───── Fonte

Calçadas na plenitude de seu dever de ofício são casuais. Não raro viraram objeto de usufrutos particulares diversos, notadamente depósito de material de construção e até extensões dos mais variados ramos de negócios.
Pessoas abandonam seus refugos nas ruas, nas praças, em qualquer lugar público sem o menor constrangimento.
Entulho de obras, lixo, móveis e utensílios descartados são depositados a qualquer hora, em qualquer lugar, mesmo que o caminhão de recolha tenha passado alguns minutos antes.
É um comportamento bizarro, incrivelmente banalizado, tal como as sórdidas bacias de excrementos de seus senhores que os escravos do Brasil Colônia despejavam em qualquer lugar pouco mais longe dos palácios, ou os penicos plebeus esvaziados diretamente das janelas de seus usuários, mal comparando.
A agonia estética e higiênica, de civilidade mesmo, em Bom Jesus, parece não sensibilizar suas autoridades.
Não apenas as do Poder Executivo, e até com mais ênfase, como deveria, às do Legislativo, que têm o dever de legislar, fiscalizar e cobrar.
Lamentavelmente, entretanto, ninguém move uma palha para tentar mudar os conceitos, não se ouve uma voz estridente, ninguém vislumbra que maciças campanhas de conscientização e advertência sejam necessárias.
Todos parecem estar em estado de apatia, letárgicos, impassíveis a contemplar o visual e até o futuro das cidades rolando aparvalhados feito troncos de enchente.
É a inação completa, coletiva, talvez com a vã esperança de que surja uma solução mágica que, mantendo intocadas a indulgência e a acracia, transforme Bom Jesus em cidades modernas, organizadas, atraentes. A quadratura do círculo!

──────────
───── Dados fornecidos

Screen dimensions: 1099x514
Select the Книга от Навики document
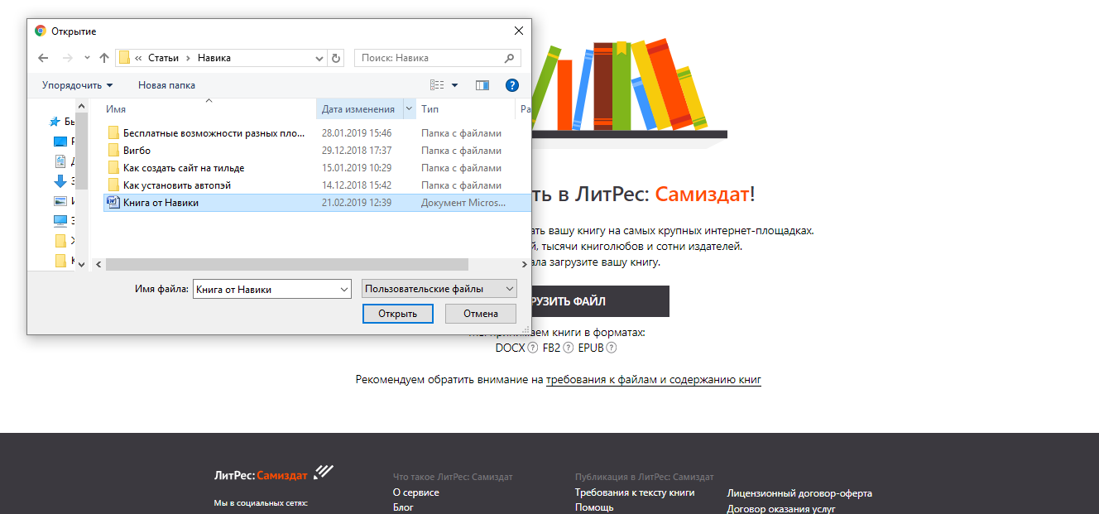(x=161, y=203)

──────────

- **Tarefa proposta**:
Segundo a fonte, que itens as pessoas depositam a qualquer hora e em qualquer lugar, mesmo logo depois da passagem do caminhão de recolha?

- **Resposta ao problema**:
São depositados entulho de obras, lixo, móveis e utensílios descartados.